Aim of the exercise:
Any images in the records should be skipped; transcribe the rest exactly.

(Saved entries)
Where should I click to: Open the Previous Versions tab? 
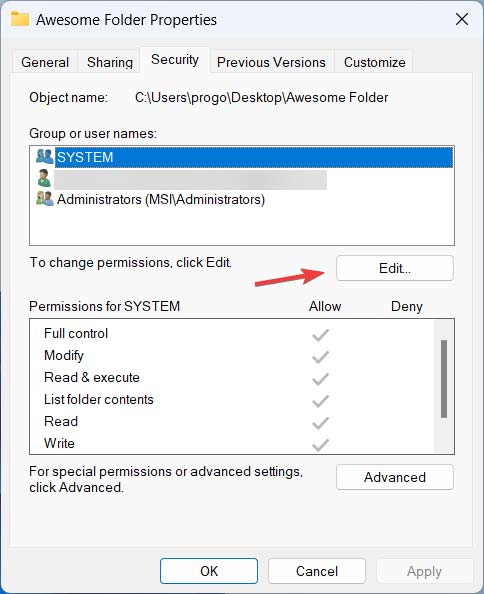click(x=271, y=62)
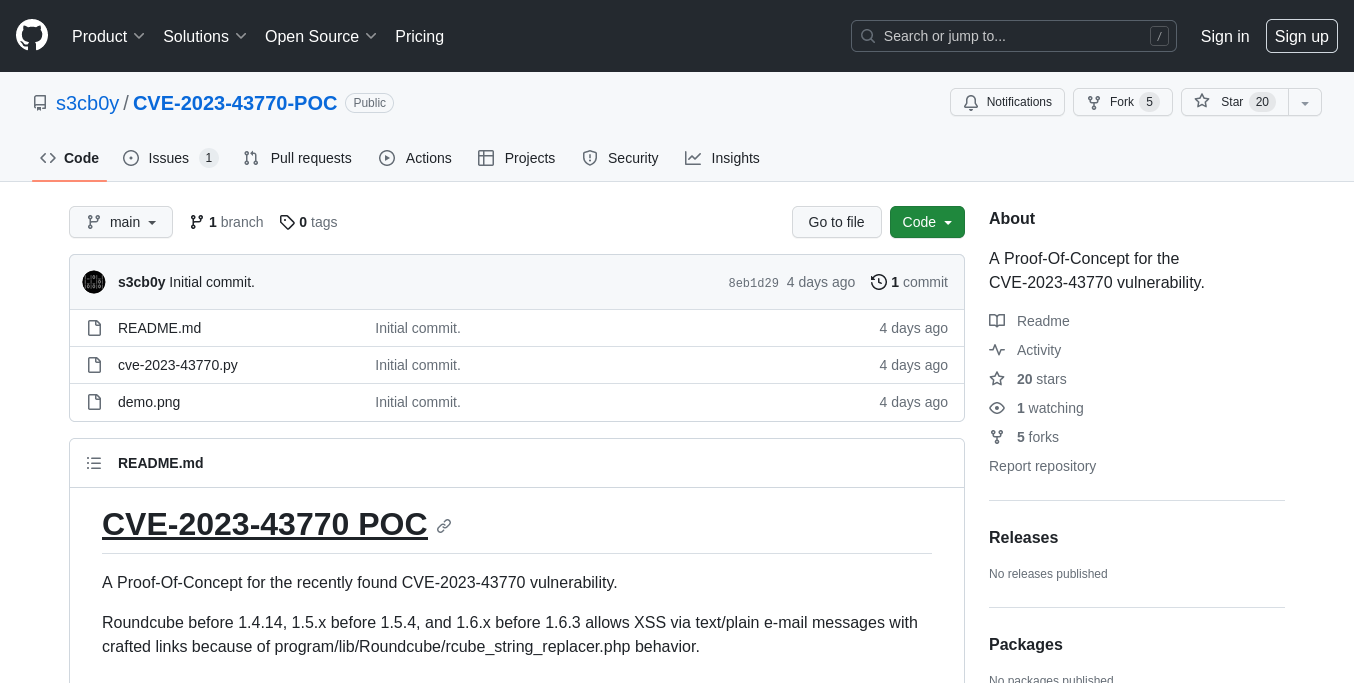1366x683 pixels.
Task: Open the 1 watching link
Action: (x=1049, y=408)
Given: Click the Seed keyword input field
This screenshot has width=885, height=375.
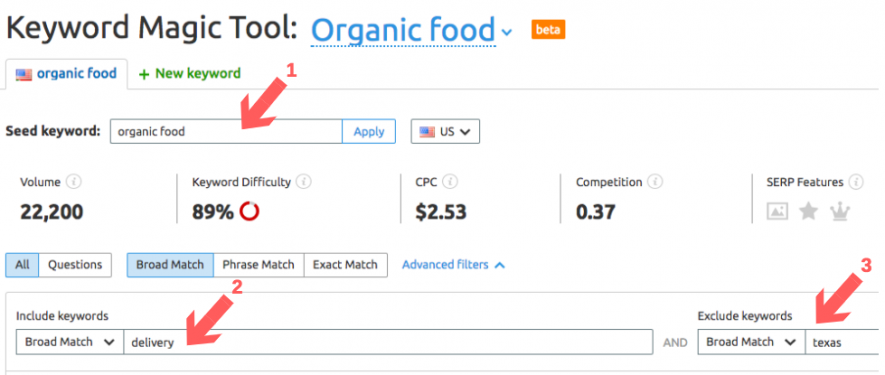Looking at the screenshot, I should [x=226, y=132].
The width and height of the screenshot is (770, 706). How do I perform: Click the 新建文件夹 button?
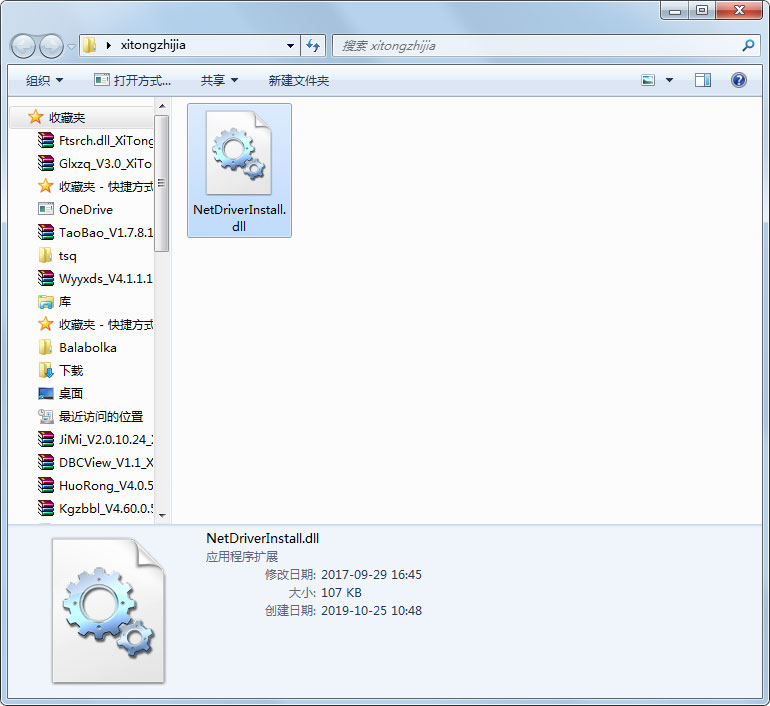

Written solution:
Where should I click to: Open the Previous Versions tab? 
click(x=271, y=62)
1366x683 pixels.
Task: Open the 1 watching link
Action: (x=1049, y=408)
Given: Click the Seed keyword input field
This screenshot has width=885, height=375.
Looking at the screenshot, I should [x=226, y=132].
The width and height of the screenshot is (770, 706). How do I perform: Click the 新建文件夹 button?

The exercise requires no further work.